LEGGE ELETTORALE - Imperdonabile resta anche «la mancata riforma della legge elettorale», ricorda il presidente della Repubblica. Perché «la mancata revisione di quella legge ha prodotto una gara accanita per la conquista, sul filo del rasoio, di quell'abnorme premio, il cui vincitore ha finito per non riuscire a governare». Insomma, una cosa è certa, avverte Napolitano: se dovesse trovarsi di nuovo di fronte a «sordità come quelle contro cui ho cozzato nel passato», lui non esisterà «a trarne le conseguenze dinanzi al Paese».

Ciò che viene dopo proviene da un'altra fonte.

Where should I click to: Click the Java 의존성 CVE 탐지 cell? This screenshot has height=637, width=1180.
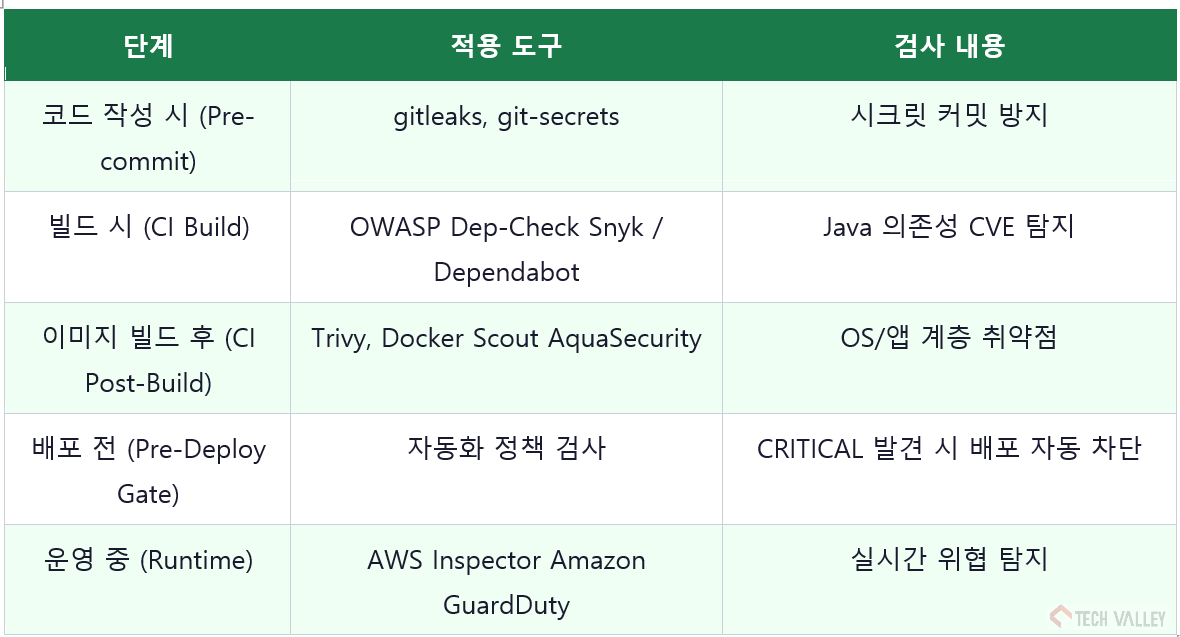coord(950,247)
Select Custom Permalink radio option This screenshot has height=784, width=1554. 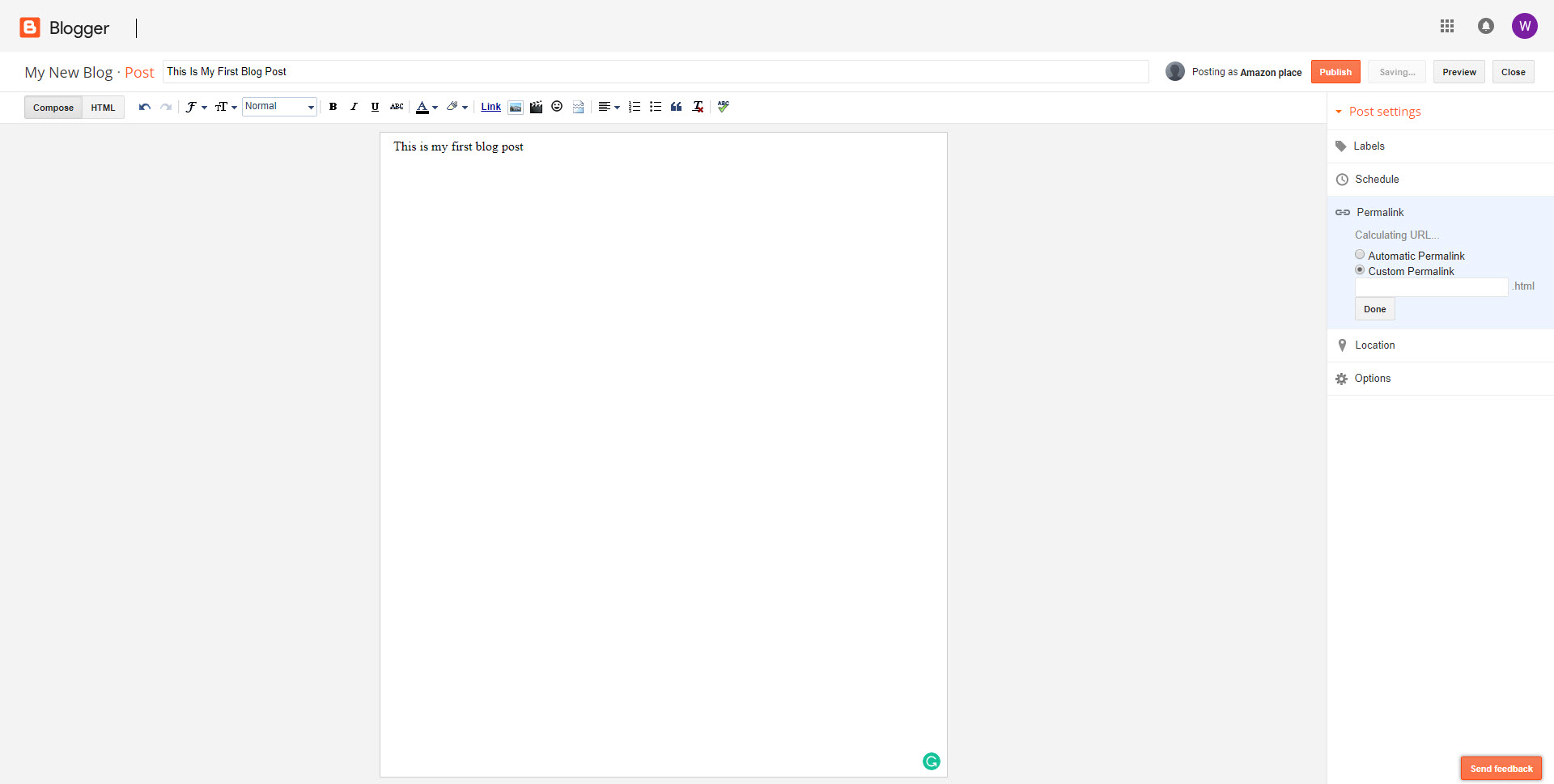coord(1360,270)
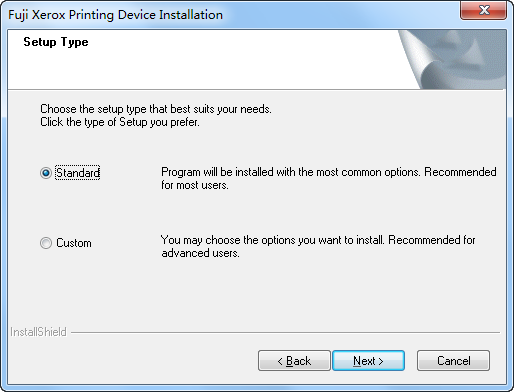Cancel the printer installation
Screen dimensions: 514x392
pyautogui.click(x=453, y=360)
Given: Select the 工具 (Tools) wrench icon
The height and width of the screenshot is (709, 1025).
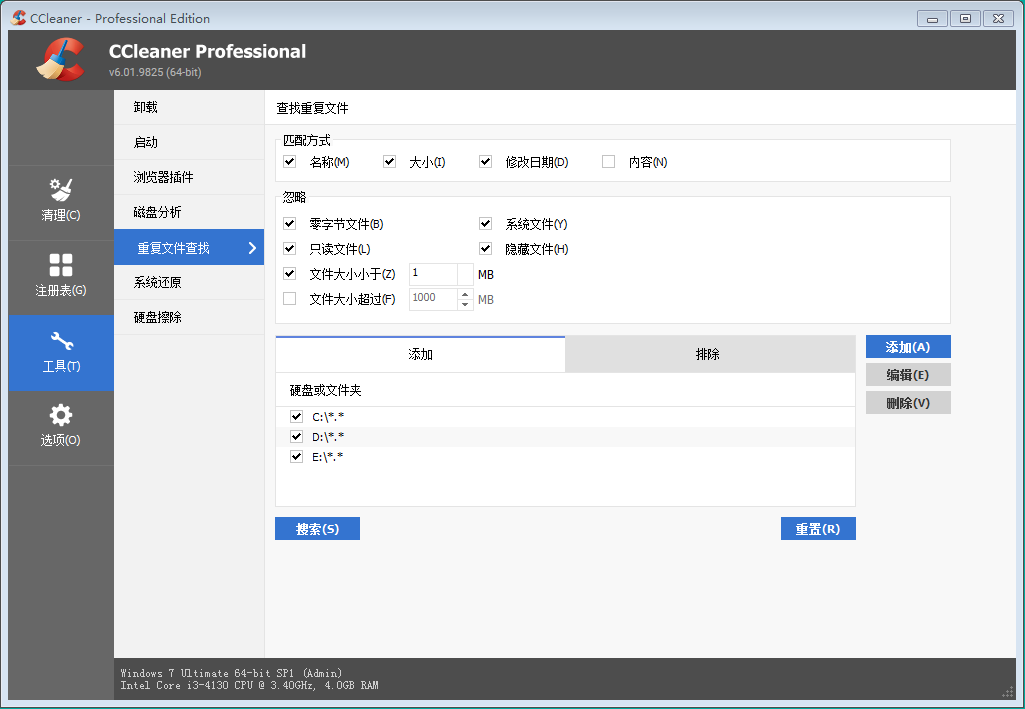Looking at the screenshot, I should (61, 341).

 Si alle Larghe Intese.Ricominciare si deve. Per fare questo «i risultati complessivi delle elezioni indicano tassativamente la necessità di intese tra forze diverse per far nascere e per far vivere un governo oggi in Italia, non trascurando, su un altro piano, la esigenza di intese più ampie per problemi di comune responsabilità istituzionale». Insomma sì alle larghe intese. Perché che «in Italia si sia diffusa una sorta di orrore per ogni ipotesi di intese, alleanze, mediazioni, convergenze tra forze politiche diverse, è segno di una regressione, di un diffondersi dell'idea che si possa fare politica senza conoscere o riconoscere le complesse problematiche del governare la cosa pubblica e le implicazioni che ne discendono in termini, appunto, di mediazioni, intese, alleanze politiche».

  
SUL MOVIMENTO 5 STELLE - Nel suo lungo discorso Napolitano trova anche il tempo per un appello ai grillini: «La rete» offre inedite possibilità politiche, «ma non c'è partecipazione realmente democratica» senza il tramite di «partiti capaci di rinnovarsi o di movimenti politici organizzati, tutti comunque da vincolare all'imperativo costituzionale del "metodo democratico"». Insomma la strada da percorrere non è quella «avventurosa e deviante, della contrapposizione tra piazza e Parlamento». Secondo il capo dello Stato però non può «reggere e dare frutti neppure una contrapposizione tra Rete e forme di organizzazione politica quali storicamente sono da ben più di un secolo e ovunque i partiti».